Question: If we perform a hand and wrist x-ray together, or a foot and ankle together, our insurer denies the claim and states that it won't pay for two adjacent body parts. Is there a way around this? Answer: If you are shooting the hand and wrist on one plate (or the ankle and foot on a single plate), you cannot report two separate codes because the single x-ray includes views of both. So if you take only one film, you should bill only one code.
Indiana Subscriber
If your physician orders separate films and your x-ray technician performs separate shots, most insurers do not bundle together x-ray codes that describe adjacent body sites. For example, the National Correct Coding Initiative does not bundle 73120 (Radiologic examination, hand; two views) and 73100 (Radiologic examination, wrist; two views). Therefore, you shouldn't need a modifier to bill the adjacent site x-rays together.

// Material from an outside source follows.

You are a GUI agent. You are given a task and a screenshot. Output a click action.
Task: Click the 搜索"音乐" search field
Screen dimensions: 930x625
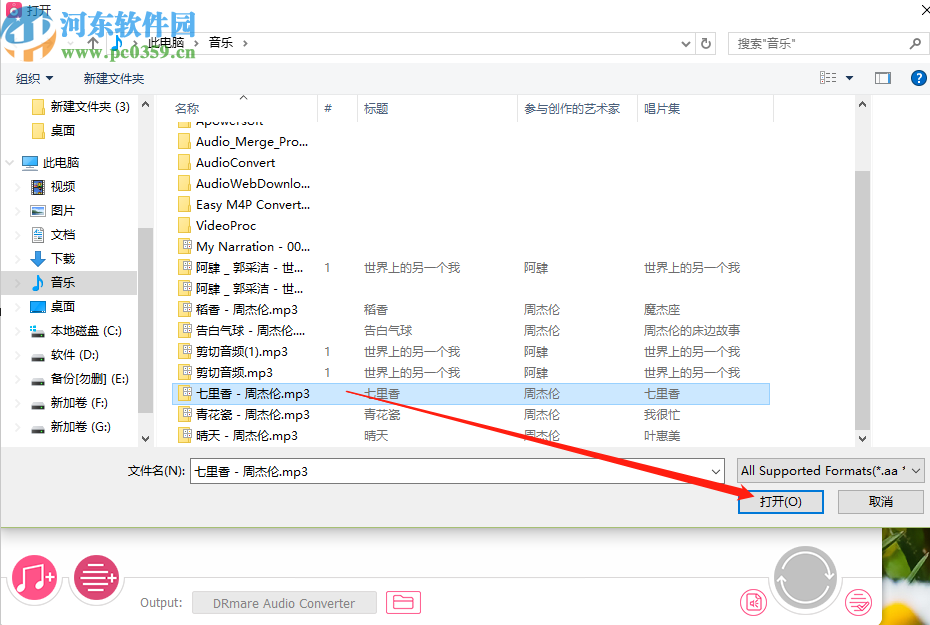tap(820, 43)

You should contact your insurer and ask why it has been denying your services. One possible reason would be if the insurer has flagged your practice as routinely billing a hand x-ray with every wrist x-ray you perform.
Example: If your surgeon orders the two x-rays together as a rule with every upper-extremity diagnosis, you could be overbilling. Make sure your patient has a covered diagnosis before you bill both procedures. For instance, if you report a finger fracture diagnosis, the insurer will want proof of why you performed a wrist x-ray.